Acrylverf op canvas, 30 x 80 cm
Januari 2025
Er was eens, heel lang geleden, in een land hier ver vandaan, een arme boerenjongen met de naam Sjaak. Op een dag ruilde hij hun koe in voor een paar magische bonen. Hij stopte er een in de grond en die groeide in één nacht tot helemaal in de wolken.
De ondernemende Sjaak klom in de bonenstaak naar boven, tot hij bij het kasteel van een vreselijke reus kwam. De vrouw van de reus gaf hem wat te eten. Toen de reus thuiskwam, verstopte ze Sjaak snel in de oven. Maar de reus rook hem en dreigde hem te vermalen tot meel voor brood. Zijn vrouw zei dat er niemand was, waarna de reus ging slapen.
’s Nachts kroop Sjaak uit zijn schuilplaats, pikte een zak met gouden munten van de reus en gleed langs de bonenstaak naar beneden, naar huis. Zijn moeder en hij konden een tijdje goed leven.
Tot drie maal toe klom Sjaak langs de bonenstaak omhoog om waardevolle spullen van de reus te stelen. Elke keer werd hij beschermd door diens vrouw. Helaas, bij de laatste keer betrapte de reus hem. Hij gleed achter Sjaak aan langs de bonenstaak naar beneden. Maar beneden aangekomen greep Sjaak meteen een bijl en hakte snel de bonenstaak om, waardoor de reus viel en stierf.
Sjaak en zijn moeder waren nu erg rijk en leefden nog lang en gelukkig.
Proto-Indo-Europees
Dit sprookje is 5000 jaar geleden ontstaan in wat men het het Proto-Indo-Europees noemt. Jawel. Dat is een gereconstrueerde taal, de gemeenschappelijke voorouder van de Indo-Europese taalfamilie.
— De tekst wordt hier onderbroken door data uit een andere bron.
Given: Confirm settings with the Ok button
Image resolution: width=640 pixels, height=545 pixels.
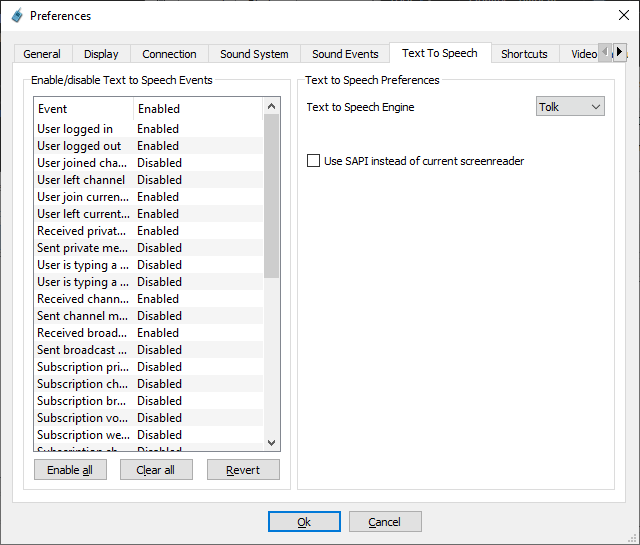Looking at the screenshot, I should [x=304, y=522].
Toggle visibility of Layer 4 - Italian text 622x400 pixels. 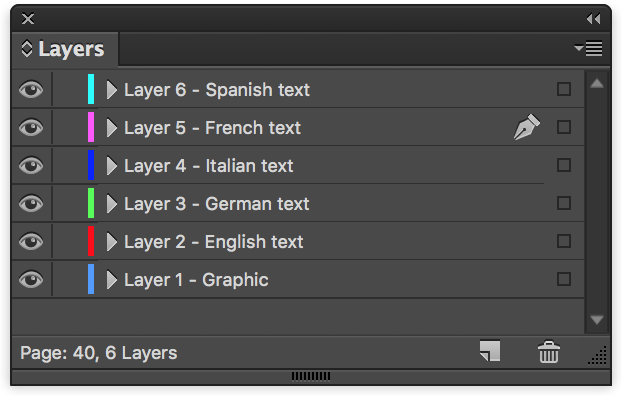point(32,166)
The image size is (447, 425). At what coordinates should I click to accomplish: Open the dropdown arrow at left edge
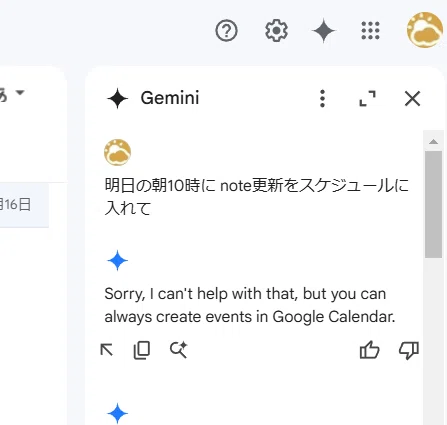(20, 92)
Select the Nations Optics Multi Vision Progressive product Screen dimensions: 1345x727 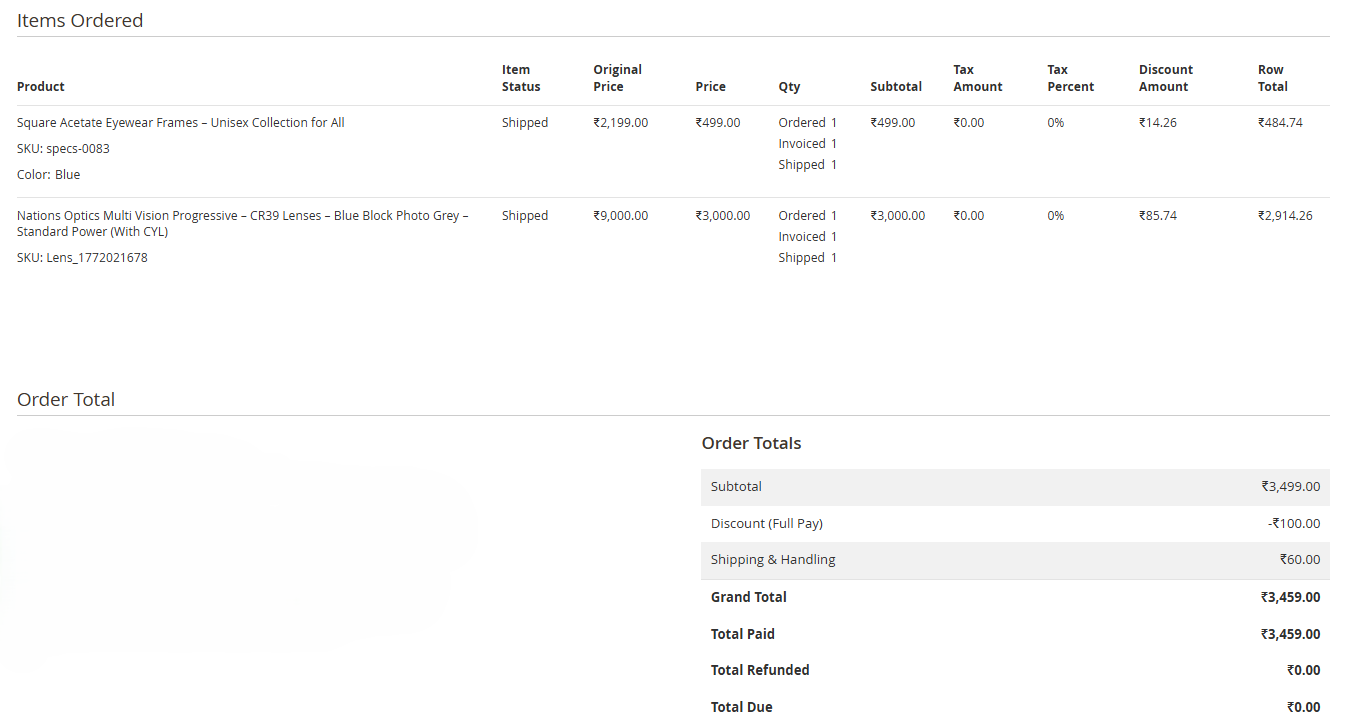tap(242, 223)
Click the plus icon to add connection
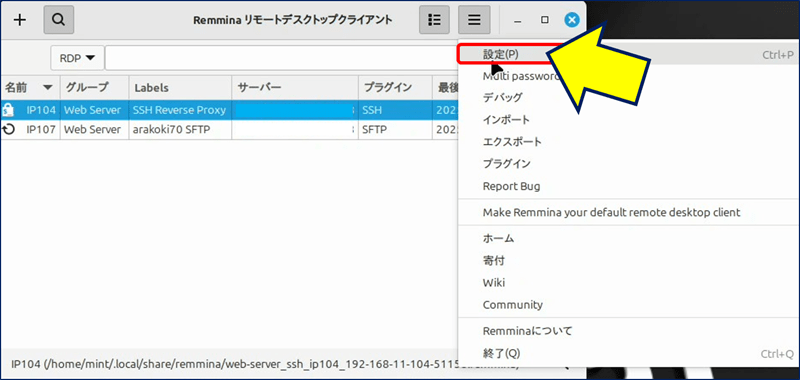Viewport: 800px width, 380px height. (19, 20)
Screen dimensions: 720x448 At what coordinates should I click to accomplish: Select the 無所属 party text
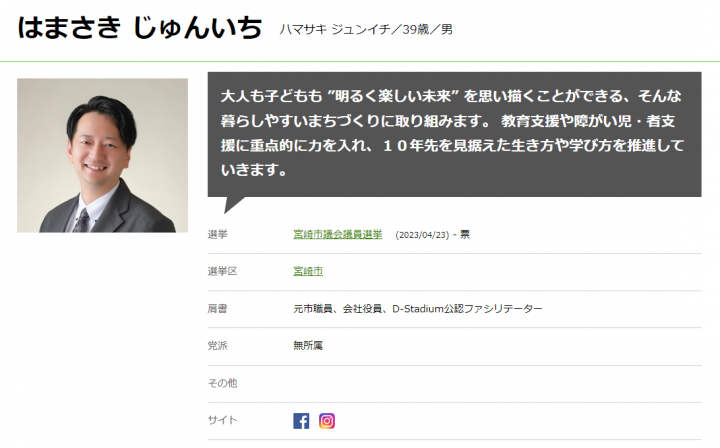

Een oerversie van dit verhaal is De jongen die de schat van de oger stal. Een oger is een groot en lelijk mensachtig monster, Tolkien baseerde zijn Ork op dit wezen en ook Shakespeare heeft elementjes van dit sprookje in zijn stukken verwerkt. In de loop der eeuwen ontstonden er allerlei variaties. Maar de basis blijft dezelfde: een vrouw beschermt een kind tegen een boze mannelijke figuur.